Records taken from a dataset:

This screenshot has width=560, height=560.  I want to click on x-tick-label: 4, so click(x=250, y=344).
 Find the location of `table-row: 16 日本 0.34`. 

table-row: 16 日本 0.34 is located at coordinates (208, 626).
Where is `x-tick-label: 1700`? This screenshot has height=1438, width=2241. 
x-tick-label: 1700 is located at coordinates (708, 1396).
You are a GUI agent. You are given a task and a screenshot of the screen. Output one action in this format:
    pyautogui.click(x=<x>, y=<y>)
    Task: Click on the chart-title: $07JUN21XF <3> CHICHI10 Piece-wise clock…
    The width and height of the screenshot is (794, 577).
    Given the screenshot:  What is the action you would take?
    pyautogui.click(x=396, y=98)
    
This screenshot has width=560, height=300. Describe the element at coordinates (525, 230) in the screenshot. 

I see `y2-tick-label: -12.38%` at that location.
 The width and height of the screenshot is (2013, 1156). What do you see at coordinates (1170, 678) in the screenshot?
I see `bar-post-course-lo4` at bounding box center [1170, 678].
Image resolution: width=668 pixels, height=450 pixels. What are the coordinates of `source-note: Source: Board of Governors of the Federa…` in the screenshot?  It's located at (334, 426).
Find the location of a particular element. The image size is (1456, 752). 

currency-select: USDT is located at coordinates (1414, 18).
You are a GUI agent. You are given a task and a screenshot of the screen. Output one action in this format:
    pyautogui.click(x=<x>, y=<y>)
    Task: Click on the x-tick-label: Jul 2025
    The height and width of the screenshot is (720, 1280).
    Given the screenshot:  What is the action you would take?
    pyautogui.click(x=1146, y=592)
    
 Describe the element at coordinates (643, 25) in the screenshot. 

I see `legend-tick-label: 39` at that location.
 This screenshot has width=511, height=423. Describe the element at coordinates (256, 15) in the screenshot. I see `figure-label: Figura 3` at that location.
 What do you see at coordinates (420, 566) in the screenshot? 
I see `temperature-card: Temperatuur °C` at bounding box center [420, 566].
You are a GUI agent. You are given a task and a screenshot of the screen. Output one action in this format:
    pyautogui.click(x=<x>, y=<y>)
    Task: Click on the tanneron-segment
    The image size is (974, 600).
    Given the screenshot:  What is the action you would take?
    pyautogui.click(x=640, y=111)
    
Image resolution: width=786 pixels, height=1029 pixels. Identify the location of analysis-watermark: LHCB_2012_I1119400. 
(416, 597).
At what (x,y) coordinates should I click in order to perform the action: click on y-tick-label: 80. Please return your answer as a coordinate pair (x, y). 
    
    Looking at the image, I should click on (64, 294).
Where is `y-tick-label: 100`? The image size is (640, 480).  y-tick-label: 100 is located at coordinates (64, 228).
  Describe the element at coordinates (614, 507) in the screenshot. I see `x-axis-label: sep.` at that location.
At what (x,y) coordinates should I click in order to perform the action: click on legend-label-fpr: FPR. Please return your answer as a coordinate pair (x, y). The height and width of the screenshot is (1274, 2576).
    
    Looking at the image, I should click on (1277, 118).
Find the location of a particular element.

:: Your goal ::
Can you collect every line in the records that contains the string "pixels", treating uppercase and lowercase as different?

:: Result for this exercise ::
Image resolution: width=668 pixels, height=450 pixels. What are the coordinates of `source-note: Source: Board of Governors of the Federa…` in the screenshot?  It's located at (334, 426).
Image resolution: width=786 pixels, height=1029 pixels. Identify the location of analysis-watermark: LHCB_2012_I1119400. 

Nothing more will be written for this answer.